Available data:
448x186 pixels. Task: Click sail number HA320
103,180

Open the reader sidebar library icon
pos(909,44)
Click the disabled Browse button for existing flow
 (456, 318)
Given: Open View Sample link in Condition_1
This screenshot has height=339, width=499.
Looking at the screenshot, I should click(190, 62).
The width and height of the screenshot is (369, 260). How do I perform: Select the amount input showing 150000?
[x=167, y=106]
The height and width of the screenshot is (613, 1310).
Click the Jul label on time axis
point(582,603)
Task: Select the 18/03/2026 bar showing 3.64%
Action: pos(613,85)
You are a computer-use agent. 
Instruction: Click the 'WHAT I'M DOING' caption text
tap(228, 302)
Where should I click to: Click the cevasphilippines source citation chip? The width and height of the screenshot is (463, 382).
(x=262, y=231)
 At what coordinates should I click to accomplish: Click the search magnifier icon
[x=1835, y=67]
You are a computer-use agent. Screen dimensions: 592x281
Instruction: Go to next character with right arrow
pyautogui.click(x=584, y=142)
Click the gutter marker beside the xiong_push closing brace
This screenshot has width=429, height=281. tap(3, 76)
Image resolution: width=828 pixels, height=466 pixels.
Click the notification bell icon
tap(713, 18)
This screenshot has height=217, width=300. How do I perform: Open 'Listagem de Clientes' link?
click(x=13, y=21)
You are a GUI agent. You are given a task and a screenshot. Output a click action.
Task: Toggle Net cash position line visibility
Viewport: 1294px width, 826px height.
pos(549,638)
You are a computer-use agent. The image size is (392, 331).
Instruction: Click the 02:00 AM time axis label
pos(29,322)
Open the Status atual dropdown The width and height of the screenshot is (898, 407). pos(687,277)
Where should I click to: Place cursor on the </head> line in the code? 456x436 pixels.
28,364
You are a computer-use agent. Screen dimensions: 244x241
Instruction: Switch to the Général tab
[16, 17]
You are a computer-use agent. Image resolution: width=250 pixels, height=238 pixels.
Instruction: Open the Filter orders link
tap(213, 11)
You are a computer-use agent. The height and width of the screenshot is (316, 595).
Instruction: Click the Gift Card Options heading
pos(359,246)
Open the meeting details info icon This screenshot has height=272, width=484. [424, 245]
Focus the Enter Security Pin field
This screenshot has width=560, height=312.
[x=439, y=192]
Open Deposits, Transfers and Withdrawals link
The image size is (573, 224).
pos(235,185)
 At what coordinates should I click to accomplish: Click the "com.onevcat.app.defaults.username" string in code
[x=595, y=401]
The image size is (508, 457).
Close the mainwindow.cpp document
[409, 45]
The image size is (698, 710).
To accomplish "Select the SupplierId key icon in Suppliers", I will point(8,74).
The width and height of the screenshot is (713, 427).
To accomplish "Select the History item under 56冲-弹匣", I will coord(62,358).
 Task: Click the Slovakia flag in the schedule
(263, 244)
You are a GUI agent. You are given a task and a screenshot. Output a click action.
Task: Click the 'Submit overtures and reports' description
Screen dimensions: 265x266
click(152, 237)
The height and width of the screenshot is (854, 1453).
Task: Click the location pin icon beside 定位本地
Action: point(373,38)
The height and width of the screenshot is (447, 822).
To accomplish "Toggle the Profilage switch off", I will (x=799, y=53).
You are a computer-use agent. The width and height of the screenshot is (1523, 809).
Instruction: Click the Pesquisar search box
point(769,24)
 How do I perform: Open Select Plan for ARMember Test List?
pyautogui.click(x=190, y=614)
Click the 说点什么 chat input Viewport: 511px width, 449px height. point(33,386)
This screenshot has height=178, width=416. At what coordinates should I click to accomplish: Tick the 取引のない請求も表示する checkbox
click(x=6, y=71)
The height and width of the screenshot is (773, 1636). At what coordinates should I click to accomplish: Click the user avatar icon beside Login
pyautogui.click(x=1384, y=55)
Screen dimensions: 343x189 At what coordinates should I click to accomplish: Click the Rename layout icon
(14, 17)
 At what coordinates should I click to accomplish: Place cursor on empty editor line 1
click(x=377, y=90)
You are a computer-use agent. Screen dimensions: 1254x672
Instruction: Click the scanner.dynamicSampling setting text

Instructions for the task: Give back the records above exactly, limited to the lines between the one holding "Given: Open View Sample link in Condition_1" and the one holding "You are a computer-use agent. Screen dimensions: 244x241", inclusive.

Your solution:
Given: Open View Sample link in Condition_1
This screenshot has height=339, width=499.
Looking at the screenshot, I should click(190, 62).
The width and height of the screenshot is (369, 260). How do I perform: Select the amount input showing 150000?
[x=167, y=106]
The height and width of the screenshot is (613, 1310).
Click the Jul label on time axis
point(582,603)
Task: Select the 18/03/2026 bar showing 3.64%
Action: pos(613,85)
You are a computer-use agent. 
Instruction: Click the 'WHAT I'M DOING' caption text
tap(228, 302)
Where should I click to: Click the cevasphilippines source citation chip? The width and height of the screenshot is (463, 382).
(x=262, y=231)
 At what coordinates should I click to accomplish: Click the search magnifier icon
[x=1835, y=67]
You are a computer-use agent. Screen dimensions: 592x281
Instruction: Go to next character with right arrow
pyautogui.click(x=584, y=142)
Click the gutter marker beside the xiong_push closing brace
This screenshot has width=429, height=281. tap(3, 76)
Image resolution: width=828 pixels, height=466 pixels.
Click the notification bell icon
tap(713, 18)
This screenshot has height=217, width=300. How do I perform: Open 'Listagem de Clientes' link?
click(x=13, y=21)
You are a GUI agent. You are given a task and a screenshot. Output a click action.
Task: Toggle Net cash position line visibility
Viewport: 1294px width, 826px height.
pos(549,638)
You are a computer-use agent. The image size is (392, 331).
Instruction: Click the 02:00 AM time axis label
pos(29,322)
Open the Status atual dropdown The width and height of the screenshot is (898, 407). pos(687,277)
Where should I click to: Place cursor on the </head> line in the code? 456x436 pixels.
28,364
You are a computer-use agent. Screen dimensions: 244x241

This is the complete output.